Deep Purple drummer Ian Paice has revealed that the band will begin recording at the end of January.
He adds that they will once again team up with iconic producer Bob Ezrin in Nashville for the successor to 2013’s Now What, which was the band’s first release in eight years.
In an interview with music journalist Gary Graff, Paice says: “We all come over to your huge country after the Christmas break. We start around the end of January. We go back into the studio in Nashville with Bob Ezrin. We had such a great time making the last record that we just want to try and duplicate that the next time around.
“We’ve got plenty of material, probably more than we need, but there is a weeding process that, you know, happens when you start listening back in clarity. So the runts of the litter will be discarded and the best 10 or 11 tracks will be worked on.”
Deep Purple are to be induced into the Rock And Roll Hall Of Fame in Brooklyn in April – an organisation which frontman Ian Gillan and Paice have slammed in the past.
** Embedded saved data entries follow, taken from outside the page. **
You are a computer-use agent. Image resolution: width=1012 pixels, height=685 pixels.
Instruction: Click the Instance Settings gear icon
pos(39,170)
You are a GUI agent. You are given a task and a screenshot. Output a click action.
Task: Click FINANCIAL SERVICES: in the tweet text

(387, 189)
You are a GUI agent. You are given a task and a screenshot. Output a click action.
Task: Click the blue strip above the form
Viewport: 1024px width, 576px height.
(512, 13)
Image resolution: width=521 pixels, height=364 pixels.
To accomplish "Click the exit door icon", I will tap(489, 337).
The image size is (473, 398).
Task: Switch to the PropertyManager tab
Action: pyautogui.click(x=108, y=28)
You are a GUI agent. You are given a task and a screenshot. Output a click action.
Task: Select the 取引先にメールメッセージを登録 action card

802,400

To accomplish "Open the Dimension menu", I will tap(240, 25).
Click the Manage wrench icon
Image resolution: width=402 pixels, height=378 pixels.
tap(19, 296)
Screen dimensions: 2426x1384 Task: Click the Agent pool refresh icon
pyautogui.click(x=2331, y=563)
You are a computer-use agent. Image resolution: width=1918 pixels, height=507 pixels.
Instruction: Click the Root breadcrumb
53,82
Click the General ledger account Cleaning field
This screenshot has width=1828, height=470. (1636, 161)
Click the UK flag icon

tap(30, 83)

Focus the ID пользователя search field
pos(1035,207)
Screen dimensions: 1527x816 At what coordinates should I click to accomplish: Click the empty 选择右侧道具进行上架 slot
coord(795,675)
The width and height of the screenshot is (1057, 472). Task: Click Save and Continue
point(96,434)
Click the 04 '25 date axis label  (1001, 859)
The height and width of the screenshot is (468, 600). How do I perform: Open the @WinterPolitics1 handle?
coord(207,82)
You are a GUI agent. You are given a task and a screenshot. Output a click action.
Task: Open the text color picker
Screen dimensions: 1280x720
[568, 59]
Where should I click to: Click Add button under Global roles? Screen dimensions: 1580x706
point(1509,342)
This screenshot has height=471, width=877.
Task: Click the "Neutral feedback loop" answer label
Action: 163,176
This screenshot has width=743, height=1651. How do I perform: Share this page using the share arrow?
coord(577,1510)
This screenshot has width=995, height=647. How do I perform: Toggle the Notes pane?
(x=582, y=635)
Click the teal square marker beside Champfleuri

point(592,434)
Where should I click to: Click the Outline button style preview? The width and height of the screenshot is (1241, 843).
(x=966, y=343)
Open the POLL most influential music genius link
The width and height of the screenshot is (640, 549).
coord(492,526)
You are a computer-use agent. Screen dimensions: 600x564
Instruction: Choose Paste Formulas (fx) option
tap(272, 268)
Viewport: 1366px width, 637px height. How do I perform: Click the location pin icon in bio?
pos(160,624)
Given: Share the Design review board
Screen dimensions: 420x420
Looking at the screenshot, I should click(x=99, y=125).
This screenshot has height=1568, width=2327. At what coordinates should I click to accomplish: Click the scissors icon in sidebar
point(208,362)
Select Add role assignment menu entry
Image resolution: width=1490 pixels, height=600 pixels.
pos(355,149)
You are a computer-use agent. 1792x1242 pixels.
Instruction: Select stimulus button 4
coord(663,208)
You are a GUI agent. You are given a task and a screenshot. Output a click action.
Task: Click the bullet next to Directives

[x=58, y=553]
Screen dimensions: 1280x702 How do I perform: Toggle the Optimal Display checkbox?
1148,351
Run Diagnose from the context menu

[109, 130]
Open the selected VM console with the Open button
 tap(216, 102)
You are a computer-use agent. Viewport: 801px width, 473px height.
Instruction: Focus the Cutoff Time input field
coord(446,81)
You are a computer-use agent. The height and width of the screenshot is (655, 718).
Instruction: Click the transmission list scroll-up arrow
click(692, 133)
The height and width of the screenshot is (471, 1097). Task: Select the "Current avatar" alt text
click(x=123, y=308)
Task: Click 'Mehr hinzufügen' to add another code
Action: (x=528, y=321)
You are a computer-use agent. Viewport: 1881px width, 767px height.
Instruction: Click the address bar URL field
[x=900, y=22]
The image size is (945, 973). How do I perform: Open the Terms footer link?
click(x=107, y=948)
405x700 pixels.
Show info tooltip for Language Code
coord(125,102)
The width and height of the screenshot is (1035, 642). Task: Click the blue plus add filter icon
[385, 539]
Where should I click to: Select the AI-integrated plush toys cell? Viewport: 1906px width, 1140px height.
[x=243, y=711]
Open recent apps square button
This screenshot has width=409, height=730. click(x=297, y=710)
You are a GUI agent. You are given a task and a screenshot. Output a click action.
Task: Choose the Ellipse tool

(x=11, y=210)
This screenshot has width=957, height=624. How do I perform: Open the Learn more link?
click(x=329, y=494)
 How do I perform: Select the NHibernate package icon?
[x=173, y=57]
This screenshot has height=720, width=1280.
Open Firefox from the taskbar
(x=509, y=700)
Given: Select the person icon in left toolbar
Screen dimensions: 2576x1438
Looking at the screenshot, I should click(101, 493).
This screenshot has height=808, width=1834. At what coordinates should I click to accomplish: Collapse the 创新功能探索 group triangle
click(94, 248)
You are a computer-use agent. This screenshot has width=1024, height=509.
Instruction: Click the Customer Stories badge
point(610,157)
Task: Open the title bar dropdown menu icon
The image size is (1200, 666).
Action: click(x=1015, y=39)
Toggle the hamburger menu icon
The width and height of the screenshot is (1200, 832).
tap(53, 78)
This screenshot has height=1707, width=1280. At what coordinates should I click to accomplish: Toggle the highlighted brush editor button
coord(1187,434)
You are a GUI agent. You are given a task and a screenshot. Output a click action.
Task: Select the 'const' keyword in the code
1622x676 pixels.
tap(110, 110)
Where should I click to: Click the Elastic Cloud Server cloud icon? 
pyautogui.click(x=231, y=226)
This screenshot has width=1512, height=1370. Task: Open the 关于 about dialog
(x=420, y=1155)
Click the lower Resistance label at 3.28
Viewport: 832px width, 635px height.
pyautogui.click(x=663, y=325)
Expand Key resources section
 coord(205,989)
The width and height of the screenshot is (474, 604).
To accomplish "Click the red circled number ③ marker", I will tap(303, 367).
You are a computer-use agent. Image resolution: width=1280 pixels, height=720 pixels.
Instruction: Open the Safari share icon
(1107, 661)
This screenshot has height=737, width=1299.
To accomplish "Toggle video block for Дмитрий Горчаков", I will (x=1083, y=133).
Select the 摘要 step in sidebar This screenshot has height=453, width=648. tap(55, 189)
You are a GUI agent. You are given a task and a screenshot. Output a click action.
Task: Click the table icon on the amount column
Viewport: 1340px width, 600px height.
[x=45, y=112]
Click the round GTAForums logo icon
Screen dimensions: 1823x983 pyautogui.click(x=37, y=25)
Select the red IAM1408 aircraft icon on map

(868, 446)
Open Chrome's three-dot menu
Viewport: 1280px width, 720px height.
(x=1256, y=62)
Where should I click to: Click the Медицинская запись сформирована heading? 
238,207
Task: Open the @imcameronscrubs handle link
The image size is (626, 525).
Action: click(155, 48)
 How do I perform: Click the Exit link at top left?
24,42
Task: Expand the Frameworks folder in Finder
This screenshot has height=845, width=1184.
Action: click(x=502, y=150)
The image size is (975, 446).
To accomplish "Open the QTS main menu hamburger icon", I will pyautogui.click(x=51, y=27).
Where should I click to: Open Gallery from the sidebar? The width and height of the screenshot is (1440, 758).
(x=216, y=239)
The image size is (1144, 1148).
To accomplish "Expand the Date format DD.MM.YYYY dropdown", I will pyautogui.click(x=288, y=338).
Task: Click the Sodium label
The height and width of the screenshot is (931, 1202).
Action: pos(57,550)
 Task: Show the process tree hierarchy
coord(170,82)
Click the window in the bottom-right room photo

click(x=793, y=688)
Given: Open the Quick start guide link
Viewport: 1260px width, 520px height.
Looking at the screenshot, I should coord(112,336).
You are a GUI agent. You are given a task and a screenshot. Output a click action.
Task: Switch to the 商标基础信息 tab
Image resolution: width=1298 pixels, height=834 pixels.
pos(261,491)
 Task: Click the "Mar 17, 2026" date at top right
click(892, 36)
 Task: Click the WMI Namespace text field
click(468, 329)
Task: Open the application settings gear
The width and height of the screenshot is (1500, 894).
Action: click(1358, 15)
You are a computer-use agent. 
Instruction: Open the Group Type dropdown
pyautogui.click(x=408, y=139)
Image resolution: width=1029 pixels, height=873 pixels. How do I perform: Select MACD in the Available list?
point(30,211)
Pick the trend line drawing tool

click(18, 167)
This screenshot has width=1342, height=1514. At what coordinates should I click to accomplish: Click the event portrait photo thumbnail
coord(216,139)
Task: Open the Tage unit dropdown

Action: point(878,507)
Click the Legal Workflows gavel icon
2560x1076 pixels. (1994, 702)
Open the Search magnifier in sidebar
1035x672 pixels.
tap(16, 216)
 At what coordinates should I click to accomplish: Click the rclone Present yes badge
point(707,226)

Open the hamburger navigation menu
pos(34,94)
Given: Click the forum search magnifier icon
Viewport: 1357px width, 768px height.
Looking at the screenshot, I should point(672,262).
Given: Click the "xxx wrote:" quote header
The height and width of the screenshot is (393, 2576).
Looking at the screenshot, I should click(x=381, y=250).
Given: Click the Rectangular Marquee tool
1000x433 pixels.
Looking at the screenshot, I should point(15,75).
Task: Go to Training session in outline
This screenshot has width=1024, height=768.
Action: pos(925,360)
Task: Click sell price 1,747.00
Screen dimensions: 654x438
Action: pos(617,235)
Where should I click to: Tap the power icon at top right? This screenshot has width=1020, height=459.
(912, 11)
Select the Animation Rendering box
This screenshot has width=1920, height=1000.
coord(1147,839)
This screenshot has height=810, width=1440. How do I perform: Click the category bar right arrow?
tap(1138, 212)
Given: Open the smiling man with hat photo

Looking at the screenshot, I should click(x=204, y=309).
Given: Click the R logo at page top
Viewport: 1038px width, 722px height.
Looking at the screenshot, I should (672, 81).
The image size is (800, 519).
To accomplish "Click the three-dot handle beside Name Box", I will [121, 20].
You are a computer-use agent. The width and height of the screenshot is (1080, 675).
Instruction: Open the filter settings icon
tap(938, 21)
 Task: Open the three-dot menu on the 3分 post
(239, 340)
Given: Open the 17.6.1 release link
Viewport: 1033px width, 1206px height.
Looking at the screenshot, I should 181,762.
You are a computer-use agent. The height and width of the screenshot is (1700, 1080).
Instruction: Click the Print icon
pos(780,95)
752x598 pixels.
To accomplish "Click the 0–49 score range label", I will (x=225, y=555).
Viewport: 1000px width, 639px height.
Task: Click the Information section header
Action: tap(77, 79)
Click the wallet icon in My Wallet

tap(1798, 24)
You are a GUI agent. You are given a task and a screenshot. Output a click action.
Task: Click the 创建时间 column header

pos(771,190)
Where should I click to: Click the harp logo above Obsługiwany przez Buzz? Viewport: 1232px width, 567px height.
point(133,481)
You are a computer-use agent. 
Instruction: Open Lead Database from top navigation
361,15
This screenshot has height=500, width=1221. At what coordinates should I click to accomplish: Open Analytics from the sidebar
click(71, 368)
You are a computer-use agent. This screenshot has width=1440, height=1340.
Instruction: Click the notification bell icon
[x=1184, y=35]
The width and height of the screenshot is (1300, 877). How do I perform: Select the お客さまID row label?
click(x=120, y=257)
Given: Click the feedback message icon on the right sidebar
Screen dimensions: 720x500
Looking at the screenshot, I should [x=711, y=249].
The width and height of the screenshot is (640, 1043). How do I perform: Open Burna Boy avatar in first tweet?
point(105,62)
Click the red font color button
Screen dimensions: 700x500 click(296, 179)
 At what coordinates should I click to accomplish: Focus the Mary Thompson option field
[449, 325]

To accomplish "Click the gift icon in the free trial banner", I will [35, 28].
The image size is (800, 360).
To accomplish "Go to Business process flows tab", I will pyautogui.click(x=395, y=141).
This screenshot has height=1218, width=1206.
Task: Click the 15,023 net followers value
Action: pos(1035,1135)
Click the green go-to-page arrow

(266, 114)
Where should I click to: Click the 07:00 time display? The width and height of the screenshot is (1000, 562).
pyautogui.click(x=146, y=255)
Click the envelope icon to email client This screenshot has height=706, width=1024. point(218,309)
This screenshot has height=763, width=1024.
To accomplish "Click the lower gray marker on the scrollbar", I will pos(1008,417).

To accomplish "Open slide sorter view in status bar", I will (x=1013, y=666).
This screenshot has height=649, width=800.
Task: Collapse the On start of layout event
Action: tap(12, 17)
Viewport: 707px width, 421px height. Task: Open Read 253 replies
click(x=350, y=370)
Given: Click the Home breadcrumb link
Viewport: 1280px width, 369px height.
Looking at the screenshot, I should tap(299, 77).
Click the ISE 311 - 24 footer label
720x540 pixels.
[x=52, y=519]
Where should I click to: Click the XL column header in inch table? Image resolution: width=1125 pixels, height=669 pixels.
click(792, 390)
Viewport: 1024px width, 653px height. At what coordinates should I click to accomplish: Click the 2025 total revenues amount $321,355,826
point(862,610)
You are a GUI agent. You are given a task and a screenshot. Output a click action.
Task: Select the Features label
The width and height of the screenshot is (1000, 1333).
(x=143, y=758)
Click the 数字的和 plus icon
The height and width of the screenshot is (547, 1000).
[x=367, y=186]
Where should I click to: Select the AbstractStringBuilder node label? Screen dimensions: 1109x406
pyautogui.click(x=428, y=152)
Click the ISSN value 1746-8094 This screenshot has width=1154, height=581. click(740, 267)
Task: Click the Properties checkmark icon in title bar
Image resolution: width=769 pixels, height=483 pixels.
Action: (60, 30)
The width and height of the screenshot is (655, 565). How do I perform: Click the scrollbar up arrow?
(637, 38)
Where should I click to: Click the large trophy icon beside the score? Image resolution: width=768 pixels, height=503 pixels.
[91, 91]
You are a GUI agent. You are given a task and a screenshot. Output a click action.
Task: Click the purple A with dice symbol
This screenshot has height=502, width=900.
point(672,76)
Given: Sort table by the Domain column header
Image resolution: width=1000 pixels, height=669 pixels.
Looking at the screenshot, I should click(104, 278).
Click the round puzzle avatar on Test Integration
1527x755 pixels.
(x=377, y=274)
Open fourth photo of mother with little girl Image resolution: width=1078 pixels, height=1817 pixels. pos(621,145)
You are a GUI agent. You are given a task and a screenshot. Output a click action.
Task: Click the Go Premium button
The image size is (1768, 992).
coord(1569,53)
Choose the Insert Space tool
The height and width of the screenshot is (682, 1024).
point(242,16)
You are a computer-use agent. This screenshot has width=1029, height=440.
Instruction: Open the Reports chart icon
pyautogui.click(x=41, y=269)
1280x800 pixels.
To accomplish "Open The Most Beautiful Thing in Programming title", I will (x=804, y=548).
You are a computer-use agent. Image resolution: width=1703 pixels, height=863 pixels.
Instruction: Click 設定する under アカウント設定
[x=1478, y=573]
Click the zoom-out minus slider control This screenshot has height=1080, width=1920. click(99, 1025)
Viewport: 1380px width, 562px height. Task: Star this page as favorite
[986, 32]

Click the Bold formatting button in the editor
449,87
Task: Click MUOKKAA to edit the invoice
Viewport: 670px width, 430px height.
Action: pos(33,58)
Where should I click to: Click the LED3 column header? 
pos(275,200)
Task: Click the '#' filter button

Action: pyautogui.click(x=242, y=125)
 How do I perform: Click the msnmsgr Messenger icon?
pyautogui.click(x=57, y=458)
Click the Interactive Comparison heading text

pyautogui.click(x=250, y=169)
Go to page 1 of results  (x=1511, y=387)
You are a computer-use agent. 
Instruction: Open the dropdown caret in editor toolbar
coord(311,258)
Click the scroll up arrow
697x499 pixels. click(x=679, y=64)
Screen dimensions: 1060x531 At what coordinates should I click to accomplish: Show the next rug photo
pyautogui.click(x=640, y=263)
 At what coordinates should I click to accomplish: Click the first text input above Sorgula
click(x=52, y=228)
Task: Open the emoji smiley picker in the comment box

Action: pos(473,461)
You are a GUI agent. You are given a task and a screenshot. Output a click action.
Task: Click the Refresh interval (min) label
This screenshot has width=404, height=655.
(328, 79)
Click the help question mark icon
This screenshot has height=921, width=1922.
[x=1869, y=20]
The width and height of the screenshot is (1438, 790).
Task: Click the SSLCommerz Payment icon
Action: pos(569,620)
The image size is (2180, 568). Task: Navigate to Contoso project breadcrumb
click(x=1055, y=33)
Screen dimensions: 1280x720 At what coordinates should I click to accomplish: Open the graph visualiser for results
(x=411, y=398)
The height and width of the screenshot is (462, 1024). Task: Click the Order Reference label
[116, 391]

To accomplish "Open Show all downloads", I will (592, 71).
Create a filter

In November, Gillan said he had no respect for the Rock Hall committee, calling them “bloody arrogant and rude.“
Paice also said it was “embarrassing” that the Rock Hall were so late to enrol the band.
He added: ”Look at some of the non-entities who’ve got in. I won’t name them, but just have a look at some of those names, and you’ll know who I mean. What have they ever done for rock’n’roll? Nothing. Having these artists in before Deep Purple undermines what it is supposed to represent.”